R2* values at 3.0T were about double of those at 1.5T. At 1.5T/3.0T, R2*(T2*) ranged from 50.7/112.4 1/s (19.7/8.9ms) to 158.7/344.8 1/s (6.3/2.9ms) at iron concentrations of 50 and 225µmol/g, respectively. T2* and R2* showed decreasing nonlinear and increasing linear (r=0.98/0.99) relationships, respectively, with iron concentration (Fig.1). At 1.5T, R2* of the lowest-concentration phantom (25 µmol/g) was almost zero. However, R2*(T2*) of this phantom was 34.8 1/s (28.7ms) at 3.0T, which was in agreement with the established linear relationship. In patients, myocardial/hepatic R2*(T2*) ranged from 32.6/78.7 1/s (30.7/12.7ms) to 78.1/243.9 1/s (12.8/4.1ms). The patients’ serum ferritin ranged from 50 to 3162ng/ml. Myocardial R2* showed weak (r=0.78) and strong (r=0.91) correlations with hepatic R2* and serum ferritin, respectively. Hepatic R2* had week correlation with serum ferritin (r=0.66). Bland-Altman showed no bias between repeated R2* measurements.

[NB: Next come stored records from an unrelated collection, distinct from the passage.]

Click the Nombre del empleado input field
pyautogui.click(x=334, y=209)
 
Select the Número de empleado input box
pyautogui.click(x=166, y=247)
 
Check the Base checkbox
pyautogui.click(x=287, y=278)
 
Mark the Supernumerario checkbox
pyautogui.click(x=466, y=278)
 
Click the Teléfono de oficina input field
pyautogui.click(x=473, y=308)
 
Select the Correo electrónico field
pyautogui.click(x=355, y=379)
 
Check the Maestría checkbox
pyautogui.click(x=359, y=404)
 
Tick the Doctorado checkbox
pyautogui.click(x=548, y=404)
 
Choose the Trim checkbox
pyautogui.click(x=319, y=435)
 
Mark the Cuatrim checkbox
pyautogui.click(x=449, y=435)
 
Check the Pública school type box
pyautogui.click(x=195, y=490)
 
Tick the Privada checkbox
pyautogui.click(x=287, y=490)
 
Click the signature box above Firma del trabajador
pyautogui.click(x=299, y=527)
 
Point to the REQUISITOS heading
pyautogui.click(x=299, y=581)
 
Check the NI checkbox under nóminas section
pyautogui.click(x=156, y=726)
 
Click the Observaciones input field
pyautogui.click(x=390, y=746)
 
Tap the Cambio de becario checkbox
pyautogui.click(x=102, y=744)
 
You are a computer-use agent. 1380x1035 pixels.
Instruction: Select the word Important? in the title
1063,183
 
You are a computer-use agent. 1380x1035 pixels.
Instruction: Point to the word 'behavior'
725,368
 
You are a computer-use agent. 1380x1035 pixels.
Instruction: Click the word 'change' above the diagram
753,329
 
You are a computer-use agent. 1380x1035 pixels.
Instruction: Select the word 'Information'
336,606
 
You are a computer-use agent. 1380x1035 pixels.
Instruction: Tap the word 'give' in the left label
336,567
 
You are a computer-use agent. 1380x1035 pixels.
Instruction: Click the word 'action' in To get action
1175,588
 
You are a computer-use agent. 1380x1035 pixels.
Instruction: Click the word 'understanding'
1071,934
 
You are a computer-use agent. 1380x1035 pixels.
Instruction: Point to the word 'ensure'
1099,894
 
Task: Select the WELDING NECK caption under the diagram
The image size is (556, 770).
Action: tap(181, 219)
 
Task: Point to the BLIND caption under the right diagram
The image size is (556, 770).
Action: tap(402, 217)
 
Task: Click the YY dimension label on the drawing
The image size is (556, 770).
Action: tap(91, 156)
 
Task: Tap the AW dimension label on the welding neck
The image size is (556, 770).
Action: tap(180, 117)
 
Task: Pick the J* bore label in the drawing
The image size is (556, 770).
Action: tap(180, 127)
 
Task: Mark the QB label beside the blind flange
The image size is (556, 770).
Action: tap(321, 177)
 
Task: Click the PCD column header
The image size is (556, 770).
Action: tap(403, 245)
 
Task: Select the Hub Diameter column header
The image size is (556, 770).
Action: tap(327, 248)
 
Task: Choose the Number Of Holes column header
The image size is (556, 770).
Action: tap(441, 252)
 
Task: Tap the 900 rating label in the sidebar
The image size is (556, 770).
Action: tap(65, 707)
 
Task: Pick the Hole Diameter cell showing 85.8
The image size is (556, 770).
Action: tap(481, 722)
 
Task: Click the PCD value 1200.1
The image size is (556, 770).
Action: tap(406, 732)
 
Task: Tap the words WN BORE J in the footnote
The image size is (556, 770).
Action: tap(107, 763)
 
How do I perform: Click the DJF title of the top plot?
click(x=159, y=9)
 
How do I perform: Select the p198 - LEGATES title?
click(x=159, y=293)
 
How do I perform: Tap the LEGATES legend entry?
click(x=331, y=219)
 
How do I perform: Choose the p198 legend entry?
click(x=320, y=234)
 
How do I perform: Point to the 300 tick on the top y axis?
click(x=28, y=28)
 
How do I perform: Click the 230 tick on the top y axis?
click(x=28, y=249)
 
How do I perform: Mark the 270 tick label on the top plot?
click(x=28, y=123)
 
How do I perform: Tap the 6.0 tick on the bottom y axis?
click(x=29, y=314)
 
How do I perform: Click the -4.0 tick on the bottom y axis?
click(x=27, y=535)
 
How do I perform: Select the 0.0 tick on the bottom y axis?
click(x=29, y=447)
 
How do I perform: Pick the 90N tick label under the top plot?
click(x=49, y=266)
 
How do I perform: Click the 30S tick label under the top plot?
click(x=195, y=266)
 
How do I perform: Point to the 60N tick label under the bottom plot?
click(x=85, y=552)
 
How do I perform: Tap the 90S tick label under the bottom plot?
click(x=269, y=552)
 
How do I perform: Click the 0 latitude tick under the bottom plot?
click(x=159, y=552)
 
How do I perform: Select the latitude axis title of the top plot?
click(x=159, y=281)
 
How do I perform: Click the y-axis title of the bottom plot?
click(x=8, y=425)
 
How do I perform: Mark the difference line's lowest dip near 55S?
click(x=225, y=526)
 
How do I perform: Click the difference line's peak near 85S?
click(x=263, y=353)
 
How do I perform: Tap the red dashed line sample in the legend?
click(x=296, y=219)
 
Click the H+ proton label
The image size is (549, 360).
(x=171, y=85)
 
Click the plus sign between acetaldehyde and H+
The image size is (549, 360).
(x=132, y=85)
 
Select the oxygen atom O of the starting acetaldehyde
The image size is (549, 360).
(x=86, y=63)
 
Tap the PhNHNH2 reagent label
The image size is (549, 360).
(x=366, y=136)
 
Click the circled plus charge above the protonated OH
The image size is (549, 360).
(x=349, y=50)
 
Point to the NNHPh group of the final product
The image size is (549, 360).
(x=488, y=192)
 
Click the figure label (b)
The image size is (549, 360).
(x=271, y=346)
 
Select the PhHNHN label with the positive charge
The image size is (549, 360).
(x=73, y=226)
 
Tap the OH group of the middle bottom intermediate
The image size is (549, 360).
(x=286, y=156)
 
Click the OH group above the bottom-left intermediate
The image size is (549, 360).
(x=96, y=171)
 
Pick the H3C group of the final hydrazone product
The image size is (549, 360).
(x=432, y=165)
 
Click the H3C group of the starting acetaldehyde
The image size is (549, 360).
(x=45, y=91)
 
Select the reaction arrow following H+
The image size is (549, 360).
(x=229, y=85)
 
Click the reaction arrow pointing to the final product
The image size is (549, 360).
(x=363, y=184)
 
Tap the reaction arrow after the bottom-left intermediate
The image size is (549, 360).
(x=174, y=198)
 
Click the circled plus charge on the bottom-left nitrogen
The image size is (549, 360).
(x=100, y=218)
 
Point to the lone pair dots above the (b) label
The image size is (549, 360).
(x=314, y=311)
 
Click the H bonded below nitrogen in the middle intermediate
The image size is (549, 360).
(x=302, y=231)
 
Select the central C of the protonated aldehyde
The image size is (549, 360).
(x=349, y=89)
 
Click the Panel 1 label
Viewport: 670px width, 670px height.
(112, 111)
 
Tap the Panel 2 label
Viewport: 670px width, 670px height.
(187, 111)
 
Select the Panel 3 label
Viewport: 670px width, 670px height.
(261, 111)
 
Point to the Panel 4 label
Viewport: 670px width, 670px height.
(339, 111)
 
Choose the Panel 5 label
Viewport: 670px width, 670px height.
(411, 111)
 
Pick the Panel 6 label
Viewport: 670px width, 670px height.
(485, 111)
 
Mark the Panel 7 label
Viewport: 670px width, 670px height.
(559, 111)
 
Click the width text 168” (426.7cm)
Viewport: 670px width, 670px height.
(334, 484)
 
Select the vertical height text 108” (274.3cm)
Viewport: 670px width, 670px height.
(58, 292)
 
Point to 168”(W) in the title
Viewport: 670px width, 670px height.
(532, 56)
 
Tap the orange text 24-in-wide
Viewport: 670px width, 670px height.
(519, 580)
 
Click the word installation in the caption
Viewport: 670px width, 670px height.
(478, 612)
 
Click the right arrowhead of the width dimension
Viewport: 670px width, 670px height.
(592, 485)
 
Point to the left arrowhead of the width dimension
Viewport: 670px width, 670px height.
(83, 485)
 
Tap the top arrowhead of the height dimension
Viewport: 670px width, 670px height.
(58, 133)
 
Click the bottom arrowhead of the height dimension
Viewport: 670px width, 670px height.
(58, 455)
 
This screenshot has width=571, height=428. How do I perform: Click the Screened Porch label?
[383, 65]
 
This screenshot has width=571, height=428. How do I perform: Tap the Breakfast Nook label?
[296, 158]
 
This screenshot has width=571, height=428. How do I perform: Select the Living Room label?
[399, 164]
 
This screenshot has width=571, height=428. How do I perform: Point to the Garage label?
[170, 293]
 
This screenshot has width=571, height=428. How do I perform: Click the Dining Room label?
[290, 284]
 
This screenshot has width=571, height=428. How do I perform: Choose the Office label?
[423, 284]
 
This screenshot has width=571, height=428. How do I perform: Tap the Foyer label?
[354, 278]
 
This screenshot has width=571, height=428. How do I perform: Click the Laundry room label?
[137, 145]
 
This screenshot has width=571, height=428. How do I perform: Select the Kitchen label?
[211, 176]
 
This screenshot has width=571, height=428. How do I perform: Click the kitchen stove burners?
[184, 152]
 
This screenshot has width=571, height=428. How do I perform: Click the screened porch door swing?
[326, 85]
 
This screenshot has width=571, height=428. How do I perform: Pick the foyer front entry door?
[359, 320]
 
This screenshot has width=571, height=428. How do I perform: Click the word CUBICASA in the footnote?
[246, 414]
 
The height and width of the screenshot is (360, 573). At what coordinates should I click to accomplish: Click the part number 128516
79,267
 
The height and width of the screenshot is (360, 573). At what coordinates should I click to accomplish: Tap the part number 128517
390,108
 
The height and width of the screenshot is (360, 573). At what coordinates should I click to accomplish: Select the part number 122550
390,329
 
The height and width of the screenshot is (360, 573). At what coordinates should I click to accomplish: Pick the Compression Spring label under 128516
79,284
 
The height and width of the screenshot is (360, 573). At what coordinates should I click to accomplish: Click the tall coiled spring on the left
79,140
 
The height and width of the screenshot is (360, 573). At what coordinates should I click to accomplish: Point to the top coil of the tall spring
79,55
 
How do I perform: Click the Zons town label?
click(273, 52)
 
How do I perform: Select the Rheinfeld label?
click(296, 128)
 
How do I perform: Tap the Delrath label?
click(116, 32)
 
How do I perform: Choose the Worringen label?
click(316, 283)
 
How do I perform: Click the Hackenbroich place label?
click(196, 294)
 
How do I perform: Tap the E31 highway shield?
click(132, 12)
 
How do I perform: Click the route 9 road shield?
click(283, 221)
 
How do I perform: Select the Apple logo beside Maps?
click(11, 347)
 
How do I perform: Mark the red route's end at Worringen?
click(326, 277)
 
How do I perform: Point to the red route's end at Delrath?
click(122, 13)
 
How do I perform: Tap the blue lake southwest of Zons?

R2* imaging at 3.0T enabled assessment of wide range of iron concentrations. However, it requires perfect shimming and very short echo times. The larger liver R2* compared to the heart indicates early iron deposition in liver. The good correlation between myocardial R2* and serum ferritin confirms that serum ferritin provides estimate of total body iron balance and correlates with R2* in absence of liver disease, inflammation, or infection. However, serum ferritin, by itself, is not reliable indicator of cardiac iron overload. In conclusion, R2* measurement at 3.0T is promising technique for assessing cardiac iron overload in SCD with high sensitivity and reproducibility.